Mon blog a tourné sous MySQL à un moment, mais je suis très vite revenu à SQLite, après avoir appris à optimiser quelques trucs.
Le résultat est celui que vous voyez là : ce site tourne avec 1100 articles, 16 000 commentaires et 16 000 liens partagés, et je suis en mutualisé (donc le serveur gère également plein d’autres sites en parallèle).
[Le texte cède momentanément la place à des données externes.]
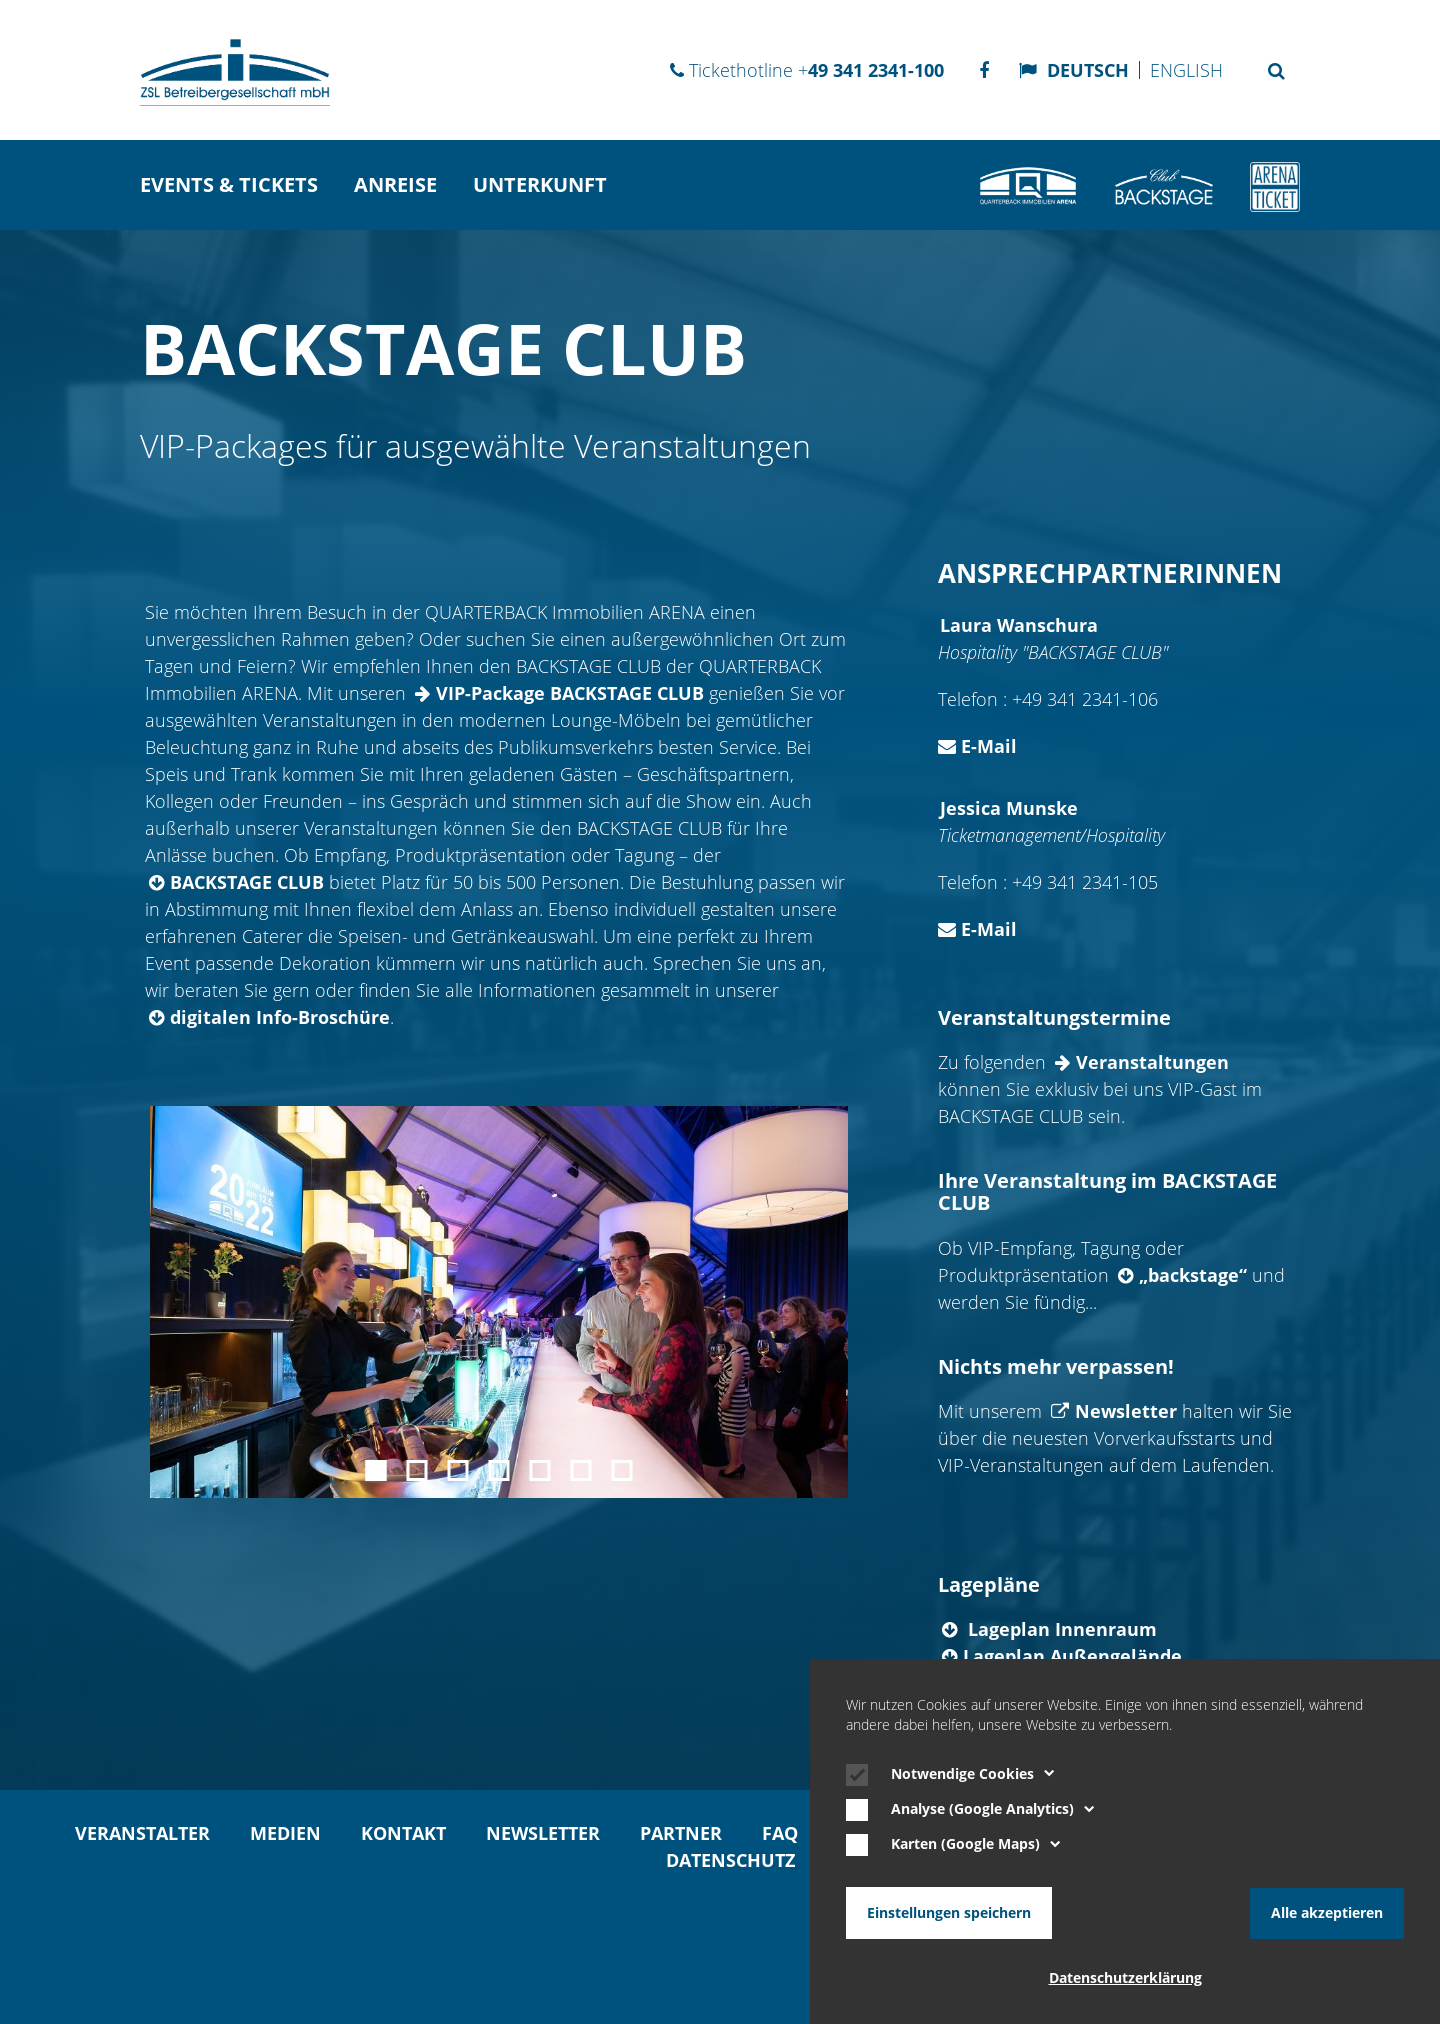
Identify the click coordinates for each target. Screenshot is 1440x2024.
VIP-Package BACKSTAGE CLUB (570, 693)
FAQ (780, 1833)
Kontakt (403, 1833)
Tout a été ici une question d’optimisation : choix des indexes, gestion du cache et de la mémoire, et de la façon dont on l’utilise. En PHP par exemple : une bonne gestion des boucles fait beaucoup de choses. Le nombre de requêtes SQL est également à prendre en compte : une requête pour sortir 50 articles sera largement plus rapide que 50 requêtes.

SQLite est pratique car il très simple à utiliser : pas de mot de passe, pas d’installation, pas de système client/serveur (contrairement à MySQL) : la bibliothèque logicielle pour utiliser SQLite peut être incluse dans les logiciels et être utilisée à la volée (Firefox le fait, par exemple). Il suffit de l’utiliser comme n’importe quelle fonction.
MySQL a la réputation d’être un peu plus rapide et plus complet.
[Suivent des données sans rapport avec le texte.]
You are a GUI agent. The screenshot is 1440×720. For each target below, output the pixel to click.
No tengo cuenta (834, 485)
Meewan me fait remarquer très justement que SQLite a un défaut par rapport au reste, c’est qu’on ne peut écrire qu’une seule chose à la fois dans la base de données SQLite. Une opération doit se terminer complètement avant que la suivante ne puisse se faire. Ceci concerne uniquement l’écriture dans la base de données (pas la lecture). En pratique, sur un blog comme le miens, ce n’est pas un problème du tout, mais sur les sites (beaucoup) plus gros où des dizaines de commentaires peuvent être écrits en même temps, cela pose problème. Il est ainsi impensable d’avoir un système similaire à Twitter, ou bien un tchat, utilisant SQLite.

Pour conclure

Je pense évidemment que chaque application a ses besoins spécifiques.

À mon niveau cependant, je n’ai pas encore eu de situations où SQLite ne suffisait pas (ceci mis à part car ça a été résolu depuis) : son avantage est d’être utilisable dans énormément de langages (que ce soit côté serveur (PHP), côté client (JS, HTML5?) et en local (Python, SH…)) et très simplement, sans gestion de mot de passe ou de nom de serveur, le tout avec une portabilité très simple puisqu’il s’agit d’un seul fichier à copier-coller.
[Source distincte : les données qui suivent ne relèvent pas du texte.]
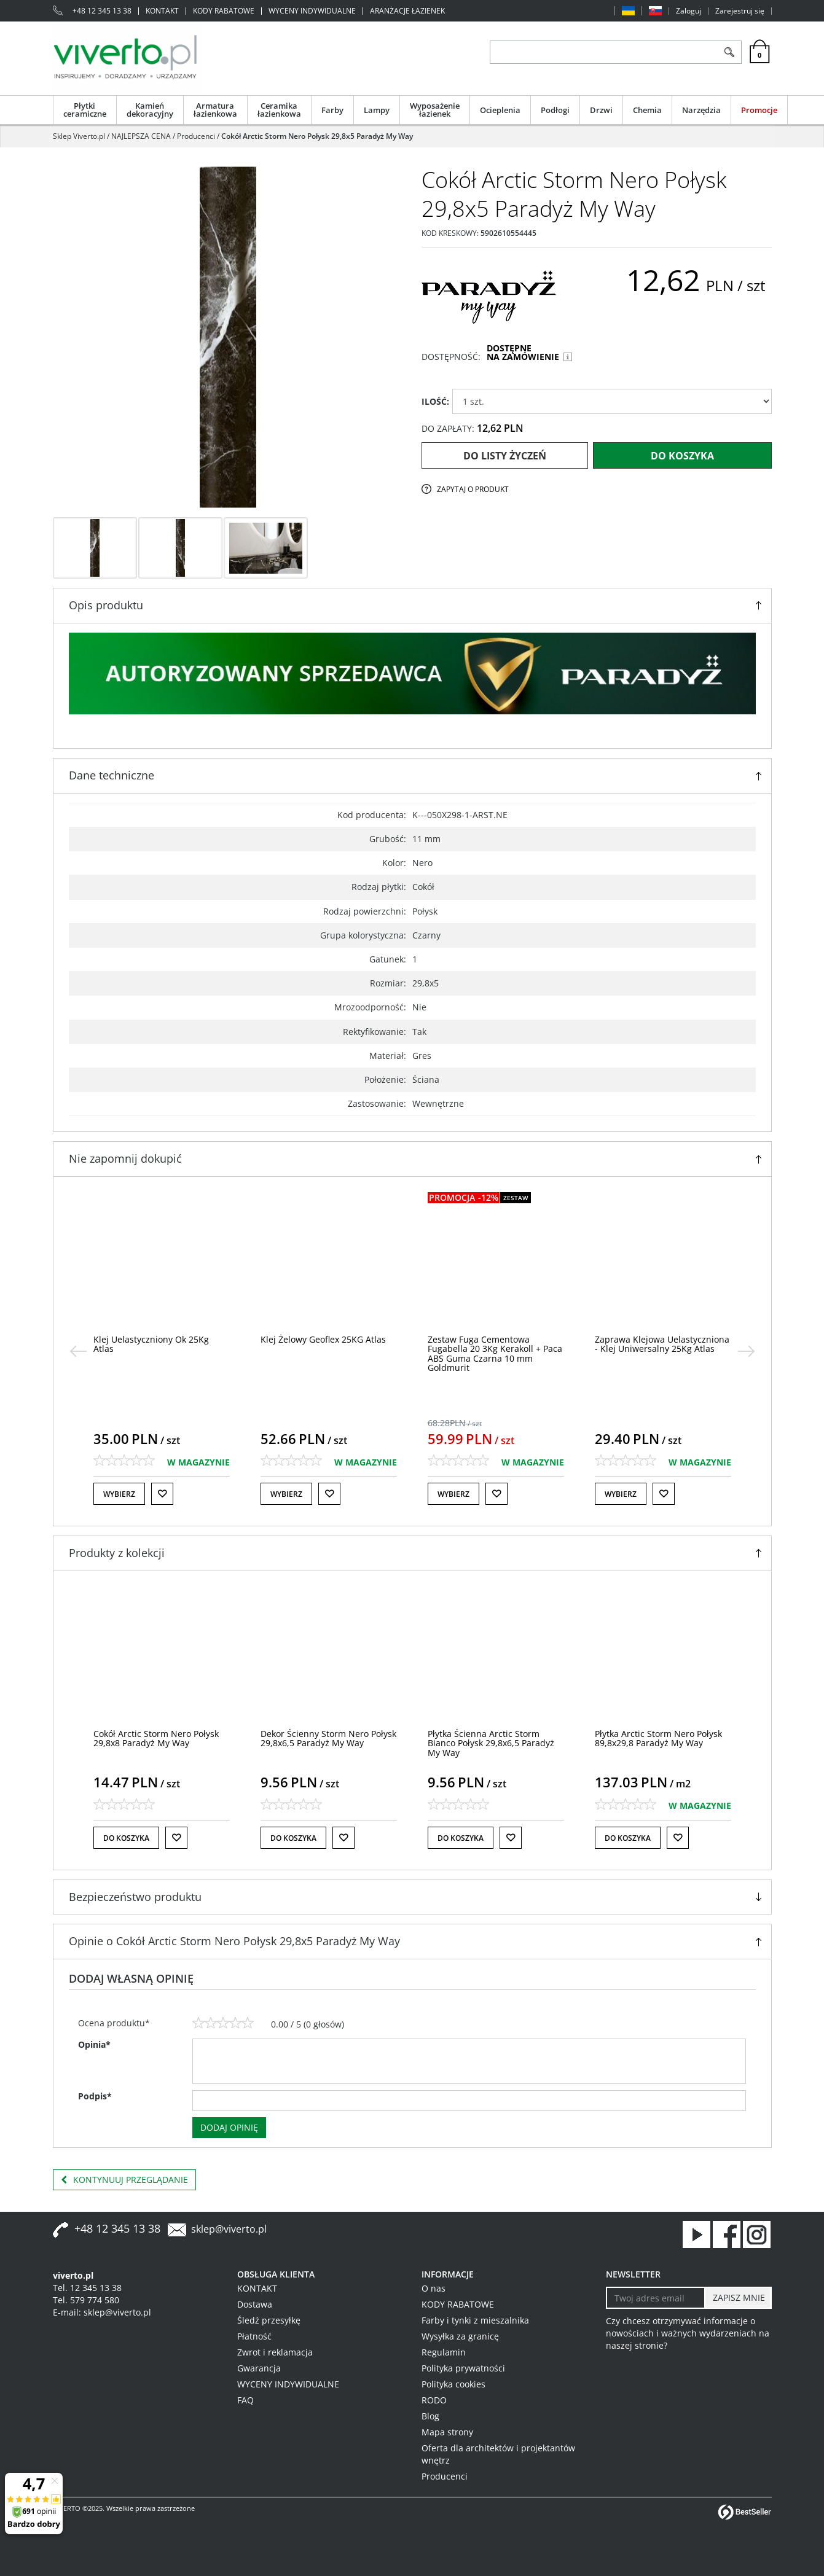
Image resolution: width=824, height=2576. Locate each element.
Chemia (647, 109)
Dans certains cas, où le nombre de données n’est pas emmené à varier beaucoup, les fichiers textes sérialisés ou le XML/Json (voire les fichiers de configuration INI ou INF) suffisent.

Note : cet article a été initialement écrit en 2015. Je l’ai déterré pour un lecteur qui m’avait demandé mon avis entre les différents formats. Les chiffres sont mis à jour et correspondent à ceux de la date de publication.